Marathon Petroleum in discussion with potential buyers, says report,
FINDLAY, Ohio —Just a week after Marathon Petroleum Corp. (MPC) pushed back a likely spinoff date for Speedway LLC, a new report in the Wall Street Journal suggests the company has returned to the negotiating table, this time with Alimentation Couche-Tard as a likely suitor. MPC is again in talks with potential buyers for its retail fuel and convenience-store subsidiary, the report said.
The discussions follow negotiations in February with Seven & i Holdings Co. Ltd., the Tokyo-based parent company of 7-Eleven Inc., Irving, Texas, for Seven & i to acquire Speedway for approximately $22 billion. Seven & i dropped its bid in March, citing the COVID-19 pandemic.
Findlay, Ohio-based MPC is moving ahead with plans to spin off Speedway into an independent, publicly traded company, although it has moved the target date for the separation from fourth-quarter 2020 to “early 2021” because of concerns over the pandemic, it said.
Possible buyers for Speedway include Laval, Quebec-based Couche-Tard, people familiar with the matter told the Journal. MPC indicated last fall that it could be worth between $15 billion and $18 billion.
Any deal for Speedway is likely weeks away, the newspaper said. A sale will shake up the ranking of the biggest convenience-store and fuel retailers in the country at its very top.
MPC is an integrated, downstream energy company that operates 16 refineries. Its marketing system includes Marathon-branded dealer sites across the United States and Enon, Ohio-based Speedway, which owns and operates a network of nearly 4,000 c-stores.

+++++

• _Tasks to carry out_:
A: List every city that the Marathon Petroleum news article gives as the location of a company, together with the company it belongs to.
B: Write the next paragraph of the Marathon Petroleum news article, continuing after its final sentence.
The lines have no connection to the Marathon Petroleum news article.

• _Dataset content_:
+++++

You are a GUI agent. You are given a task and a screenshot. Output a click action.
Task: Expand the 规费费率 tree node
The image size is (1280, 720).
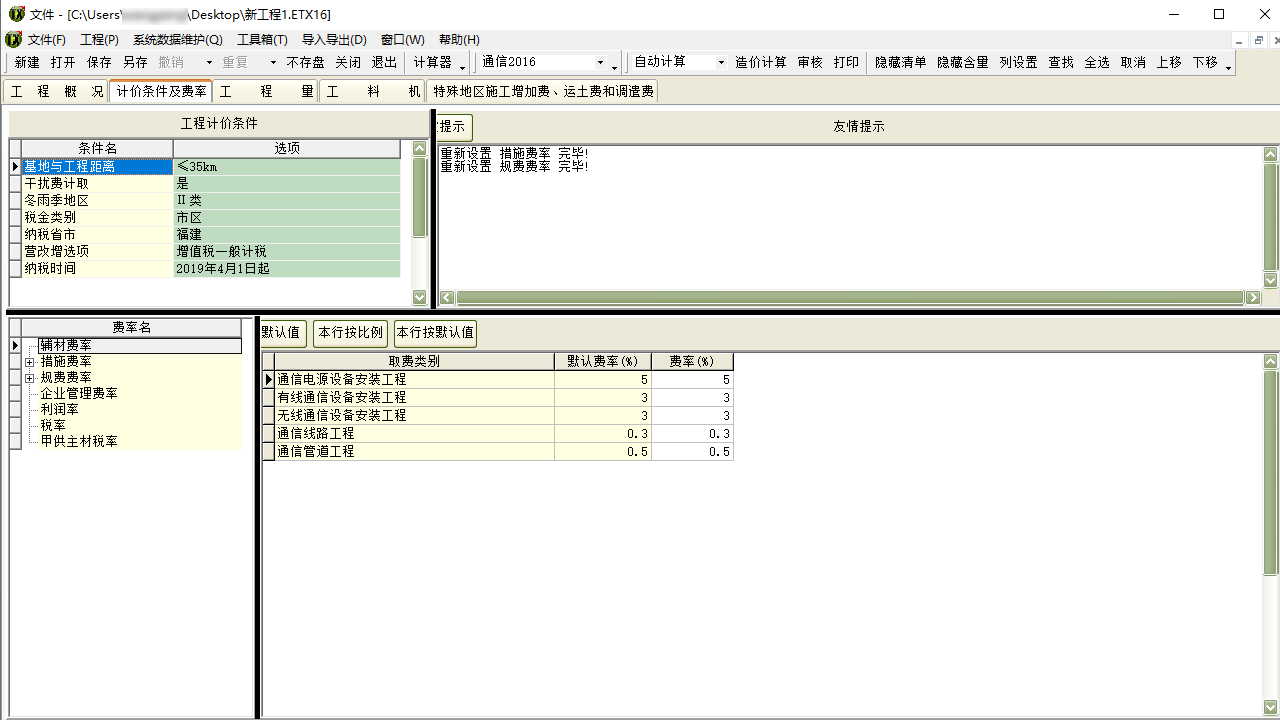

+++++

• _Answers to the problems_:
A:
Findlay, Ohio: Marathon Petroleum Corp. (MPC)
Tokyo: Seven & i Holdings Co. Ltd.
Irving, Texas: 7-Eleven Inc.
Laval, Quebec: Alimentation Couche-Tard
Enon, Ohio: Speedway

B:
MPC’s Speedway is No. 3 on CSP’s just-released 2020 Top 202 ranking of U.S. convenience-store chains by total number of retail outlets. 7-Eleven, with close to 9,400 stores, is No. 1; Couche-Tard, with more than 5,900 Circle K and Holiday Stationstore sites, is No. 2. By acquiring Speedway’s 3,900 stores, Couche-Tard would wrest the top slot from 7-Eleven and begin closing in on 10,000 locations. The next largest chain is Casey’s General Stores Inc., Ankeny, Iowa, with approximately 2,200 stores.
- Click here to view CSP’s full 2020 Top 2020 report.
Prompted by activist investors, as well as an ongoing evaluation of its business units, MPC began a strategic review of Speedway in 2017. Based on a recommendation from an independent committee, MPC decided to keep Speedway as an integrated business unit. By late 2019, however, continuing investor pressure and changes in the marketplace prompted it to decide to spin off the retail unit. In January, MPC also began exploring a sale of Speedway rather than a spinoff, and attracted several other major buyers, including Blackburn, U.K.-based c-store retailer EG Group, which through EG America LLC (No. 5 on CSP’s Top 202 ranking with nearly 1,700 stores), owns the Westborough, Mass.-based Cumberland Farms c-store chain.